**Problem statement:** From the line that contains "Screen dimensions: 1456x819" down to the last line of the data below, restate every line word for word, skipping any images.

**Extracted records:**
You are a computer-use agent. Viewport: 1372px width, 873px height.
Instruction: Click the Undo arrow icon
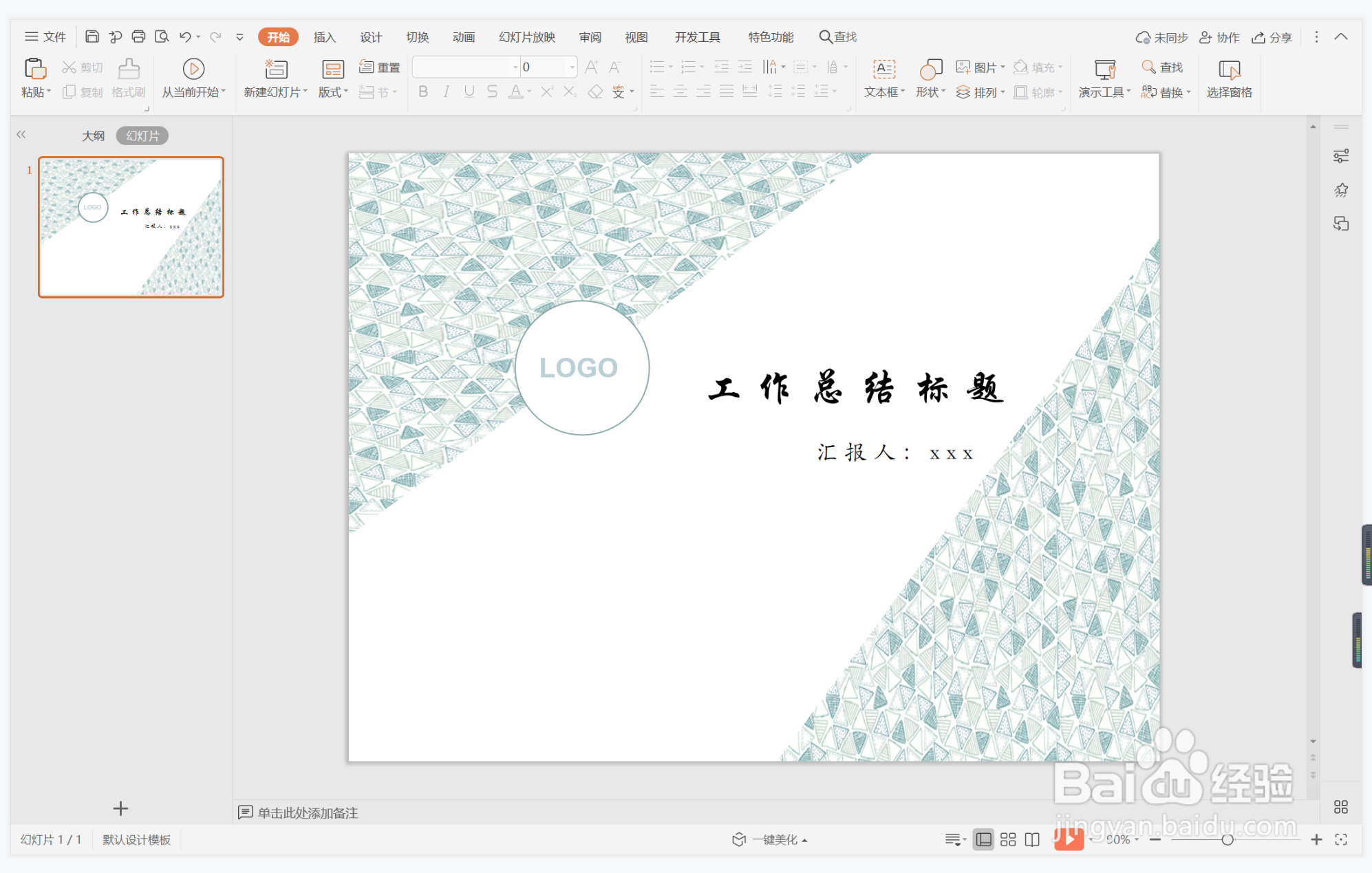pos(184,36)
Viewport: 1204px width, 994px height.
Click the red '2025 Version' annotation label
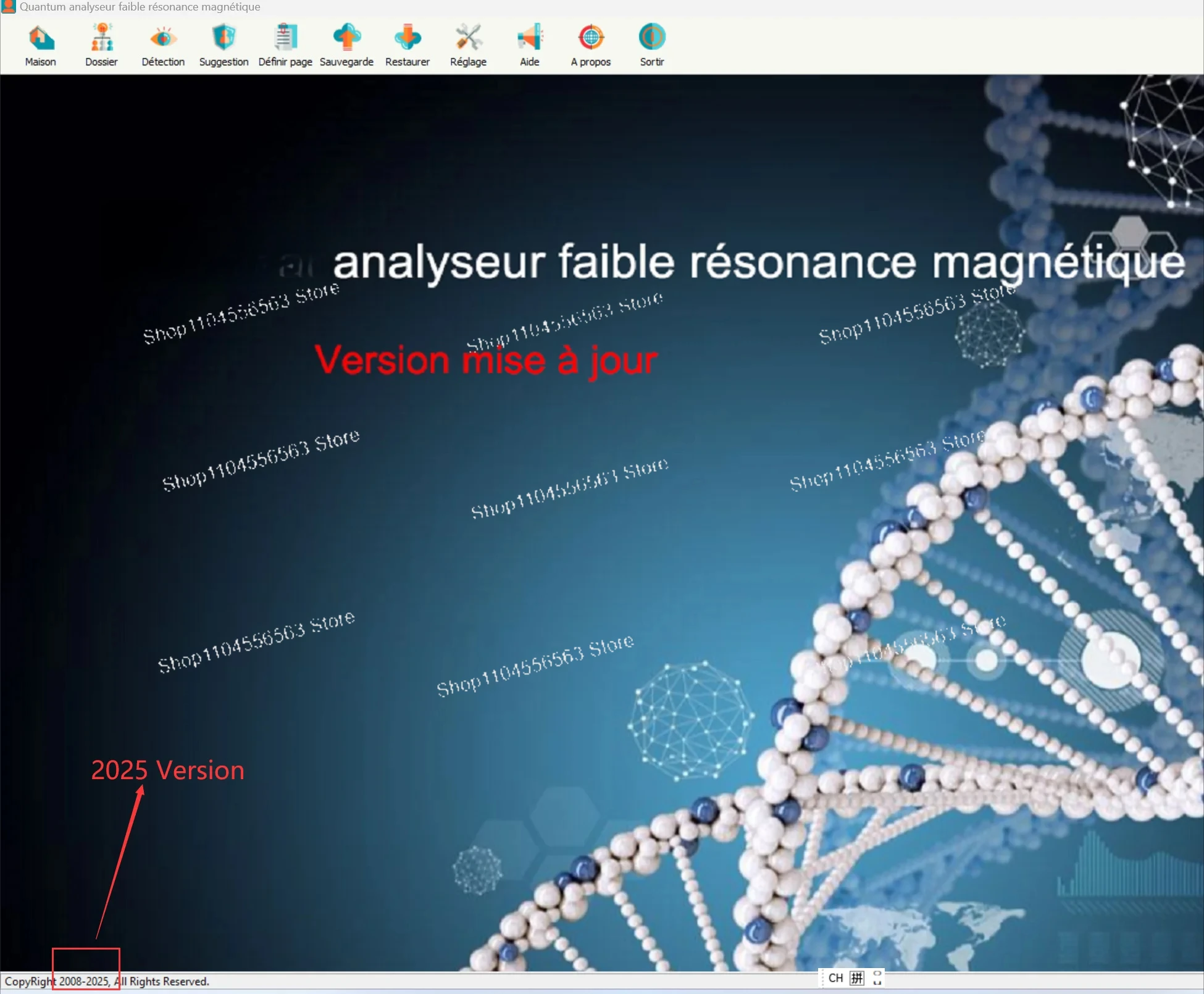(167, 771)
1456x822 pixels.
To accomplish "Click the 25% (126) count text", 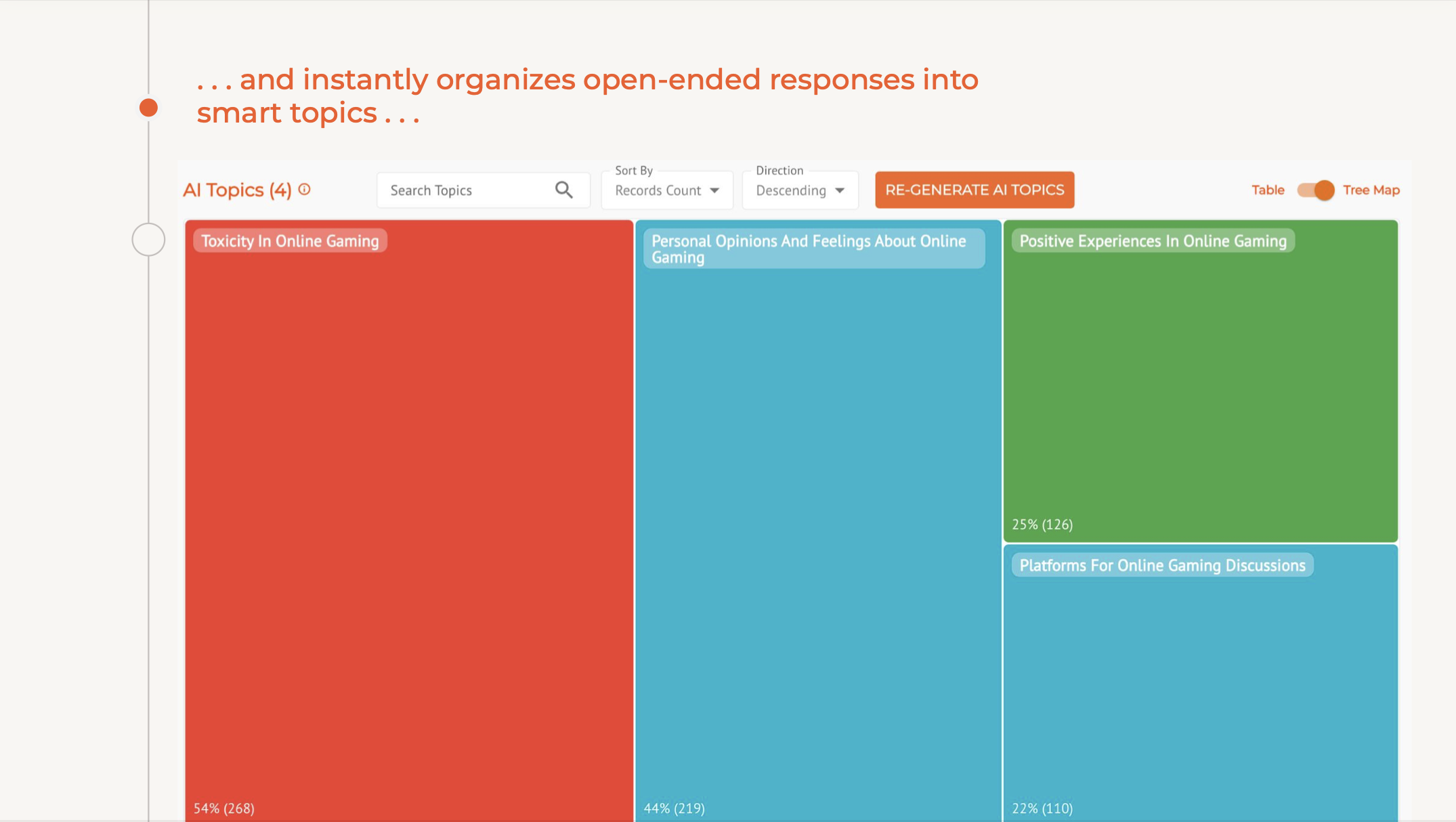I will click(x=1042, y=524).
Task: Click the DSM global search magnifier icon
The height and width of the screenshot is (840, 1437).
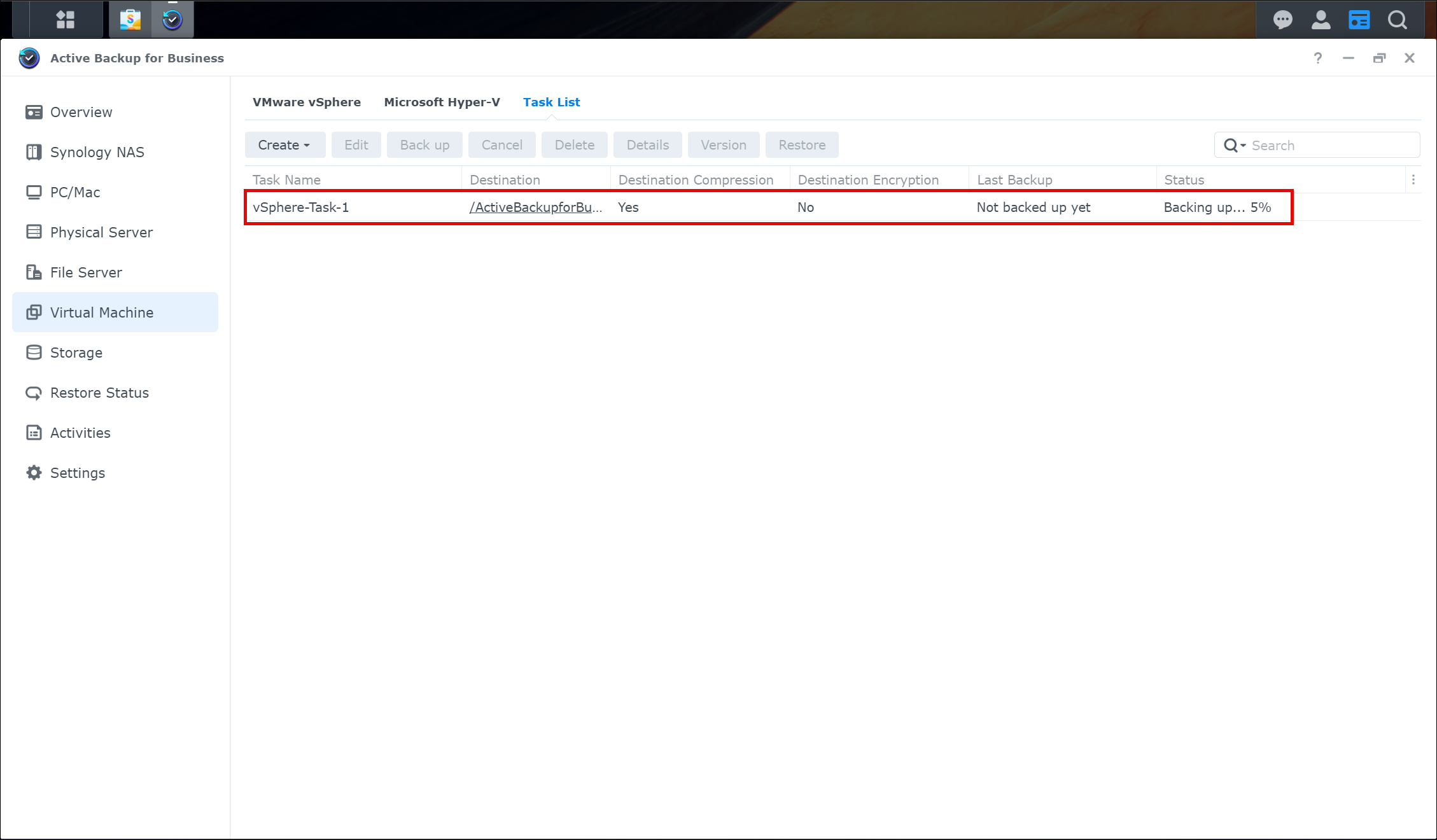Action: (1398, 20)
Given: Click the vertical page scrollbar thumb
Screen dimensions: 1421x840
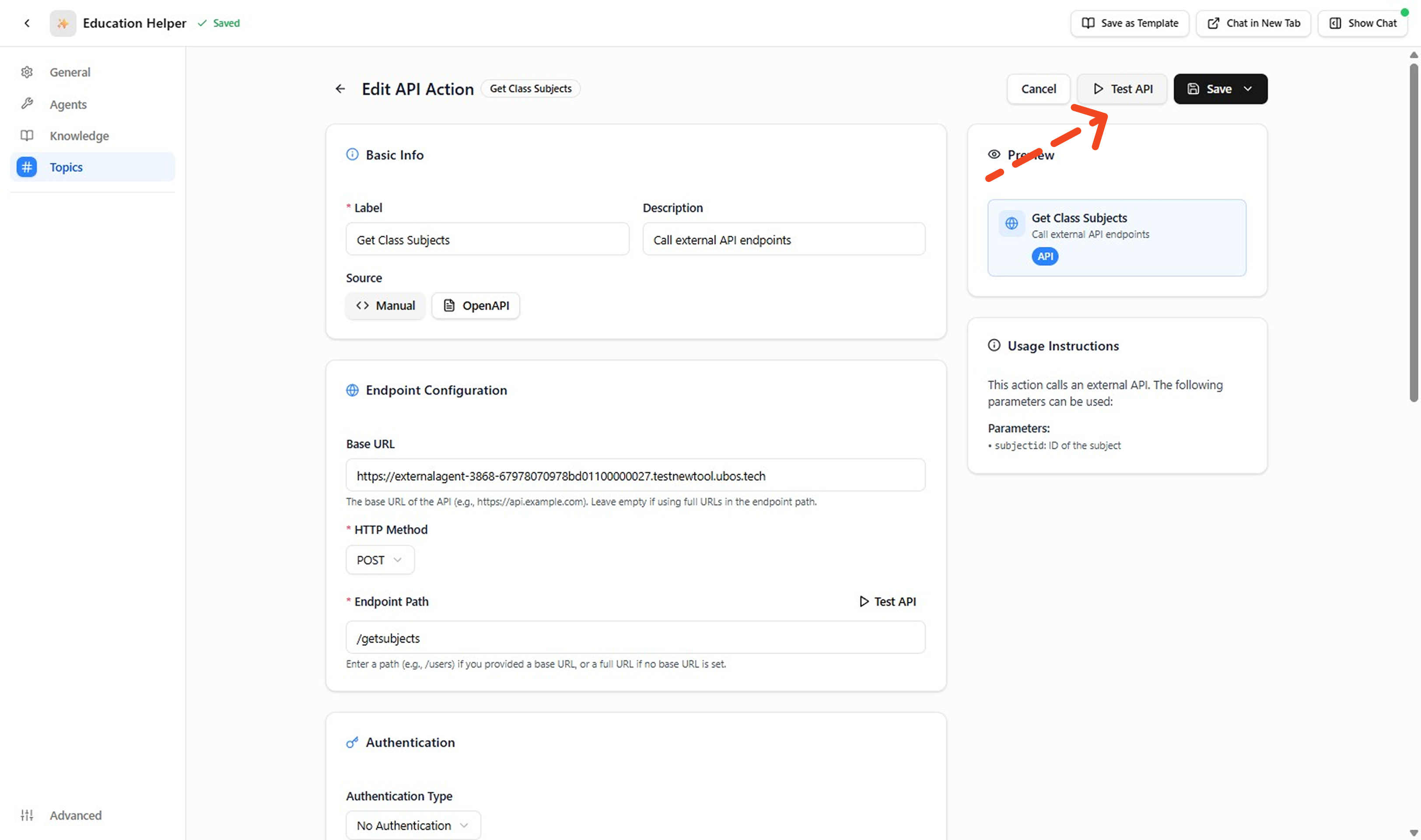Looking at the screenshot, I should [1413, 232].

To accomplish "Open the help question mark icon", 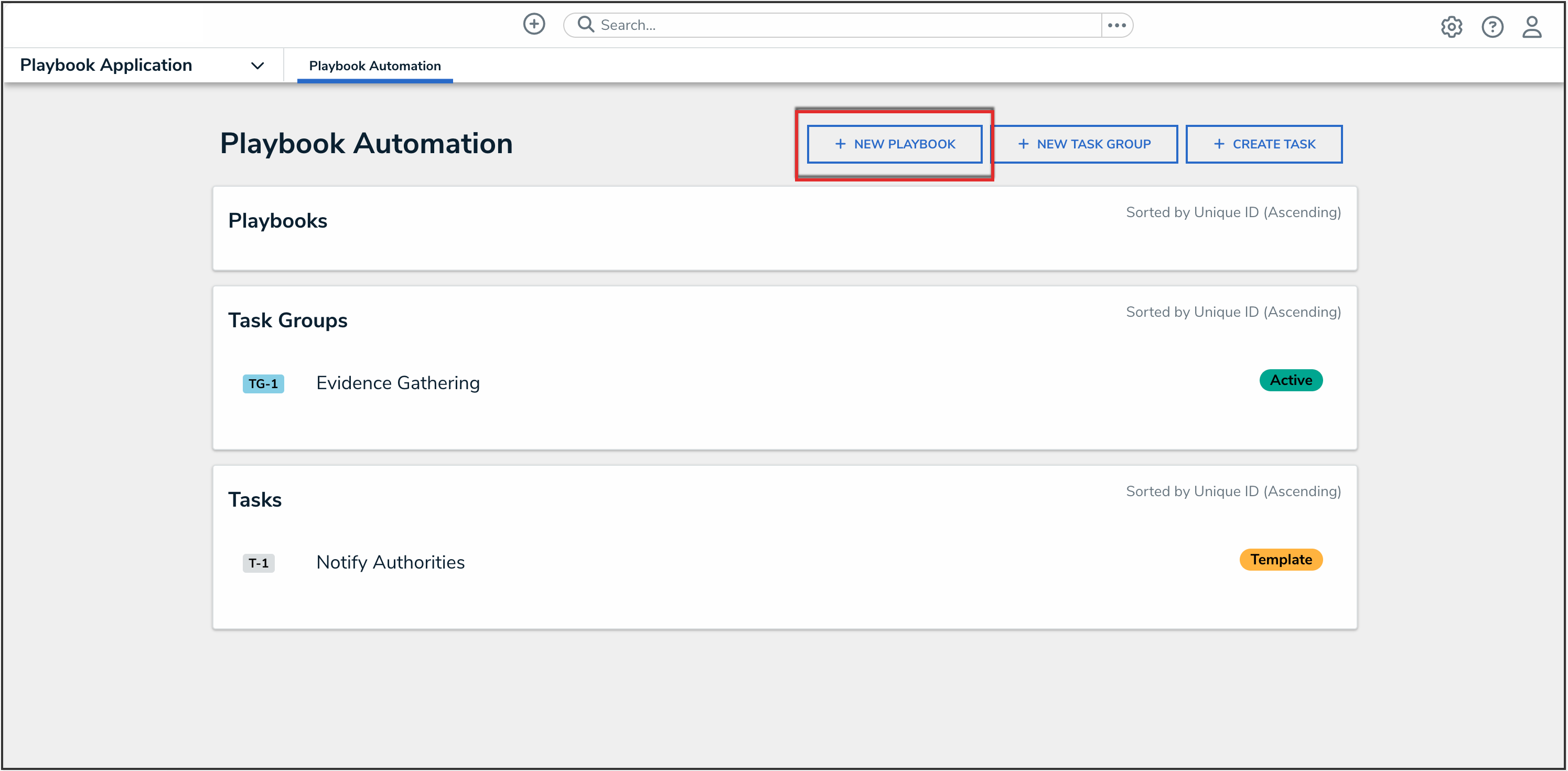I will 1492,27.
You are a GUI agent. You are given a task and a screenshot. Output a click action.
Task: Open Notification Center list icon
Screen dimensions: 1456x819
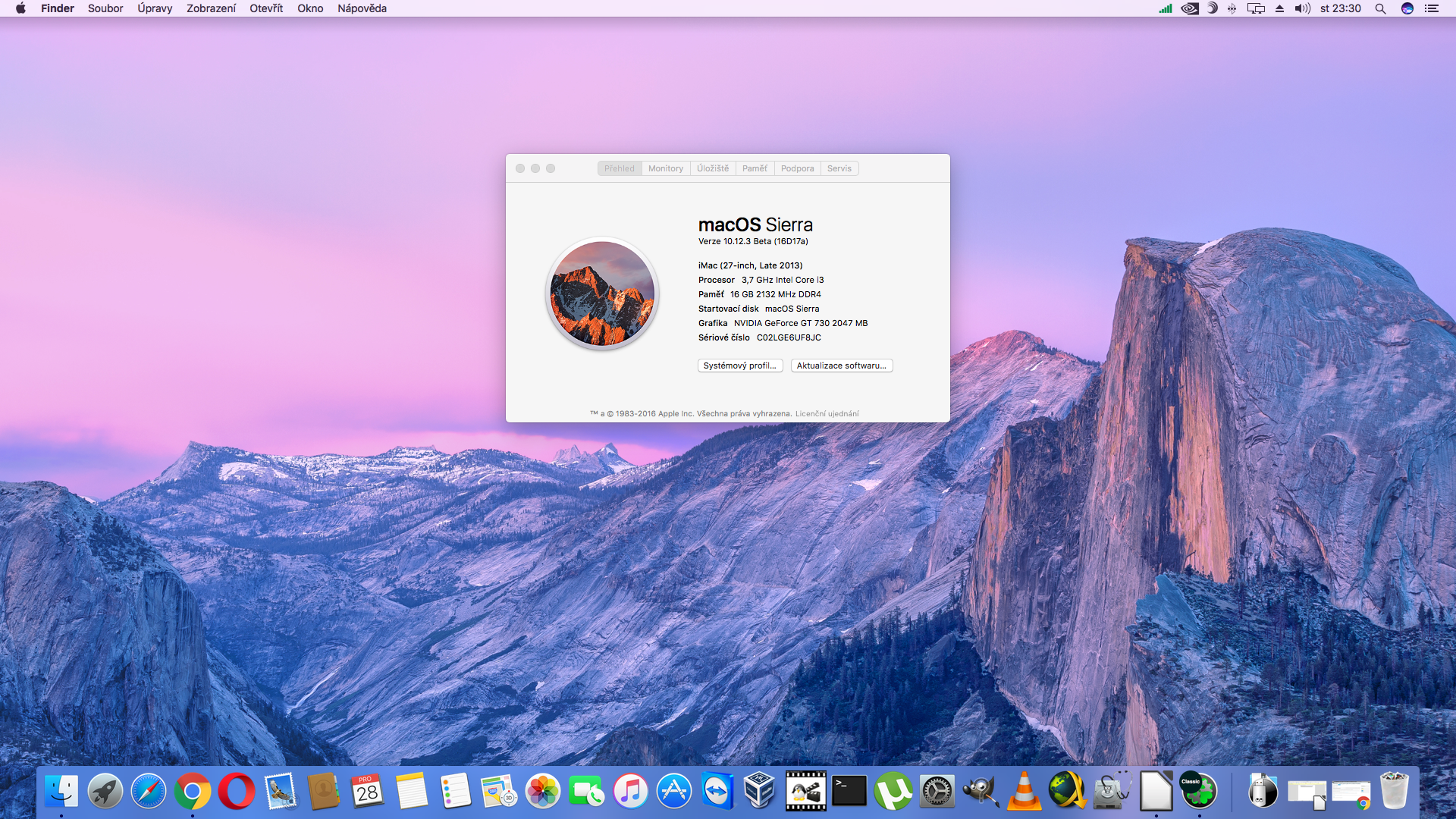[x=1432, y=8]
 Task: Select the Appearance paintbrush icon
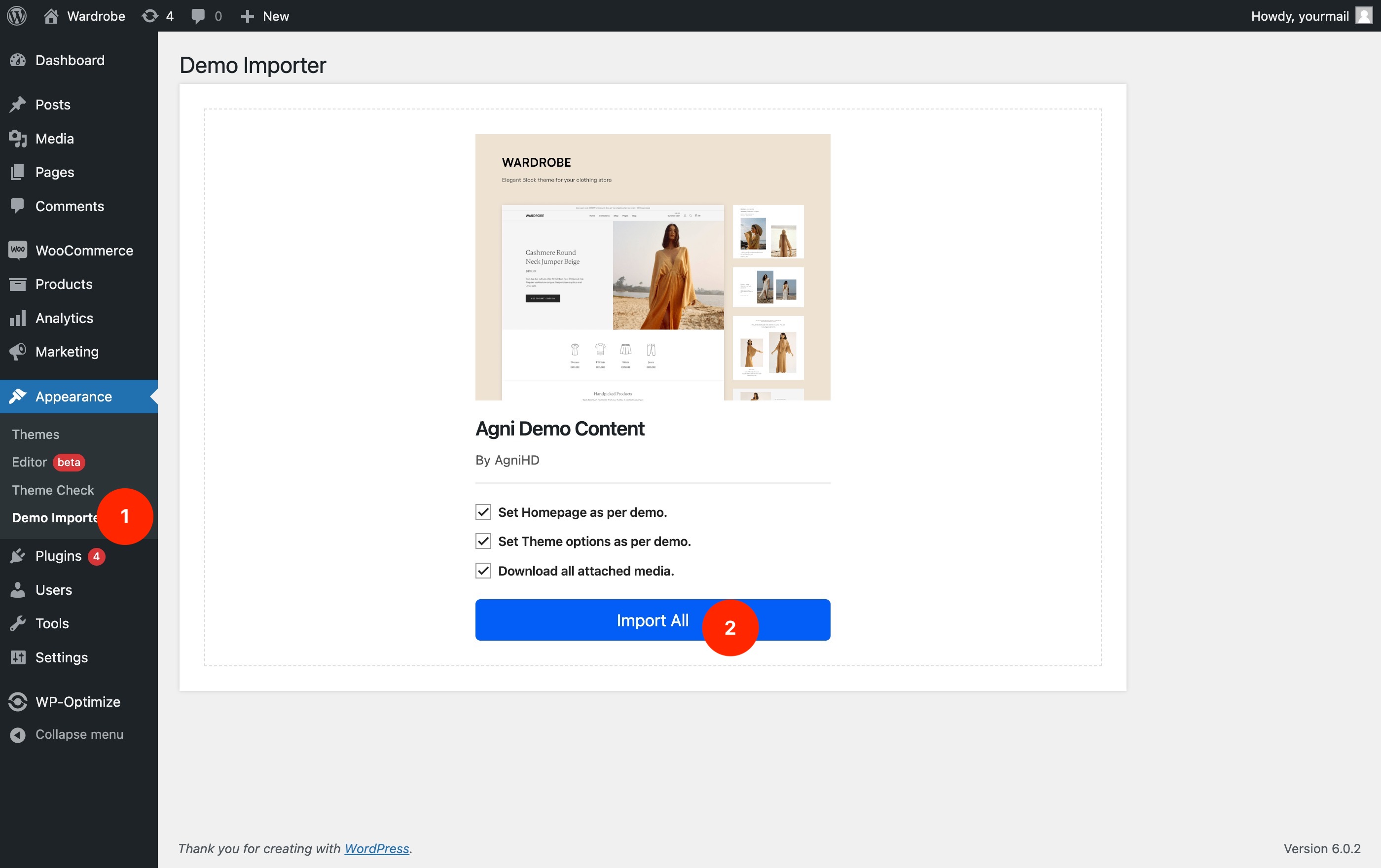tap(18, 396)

**Solution to this problem:**
Screen dimensions: 1456x819
[x=1432, y=8]
 Task: Select the Appearance paintbrush icon
tap(18, 396)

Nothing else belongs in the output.